Education: Is it immoral to go private?

Some people argue that if everyone were invested in public schools—with both taxes and offspring—they would begin to improve.

“You are a bad person if you send your children to private school,” said Allison Benedikt in Slate.com. I know, I know: Parents send kids to private schools because they live in urban areas with bad schools, or because their kids are gifted or have learning issues, or simply because they want small classes and personal attention and courses in modern film and Mandarin. “You know who else wants those things? Everyone.” And when middle-class and affluent parents pull their kids out of public schools, it effectively guarantees that those schools will never have the clout or resources they deserve. If everyone were invested in public schools—not just property-tax invested but “flesh-and-blood-offspring invested”—these schools would begin to improve. Rather than run from the schools that the poor families are forced to depend on, “send your kids to school with their kids,” and then fight to make things better for everyone.

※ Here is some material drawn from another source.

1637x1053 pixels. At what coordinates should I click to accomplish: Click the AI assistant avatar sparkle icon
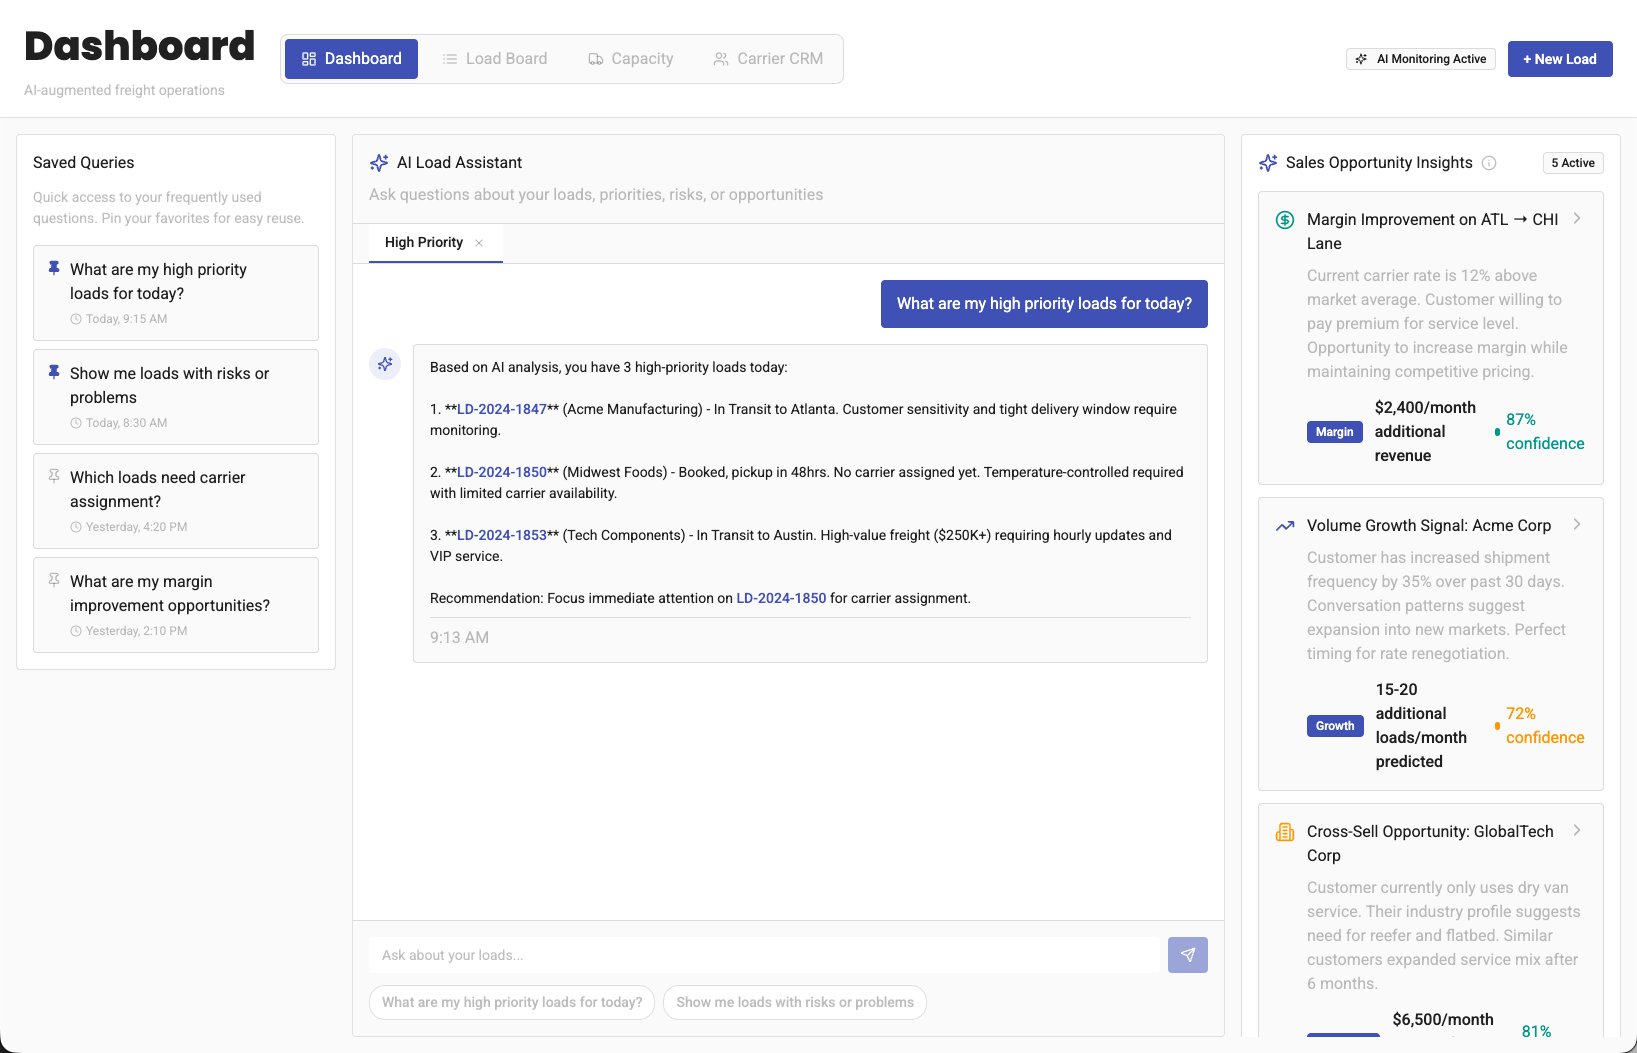(385, 364)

This is “the educational equivalent of Soviet economics,” said Rod Dreher in TheAmericanConservative.com. Am I really supposed to believe that I have a moral obligation to give my kids a “crappy” education, “when I know something better and higher is available to them, either from private, parochial, or home school?” For liberals, all that matters is that “we are united in the state, no matter how stupid, ignorant, and poor it makes us.” Benedikt is also mistaken about her basic premise, said John Carney in CNBC.com. “Competition improves education,” and numerous studies show that when public high schools have to compete with private schools, they raise their game in every way. So parents who send their kids to private schools aren’t bad people—“they are performing a verifiable public good.”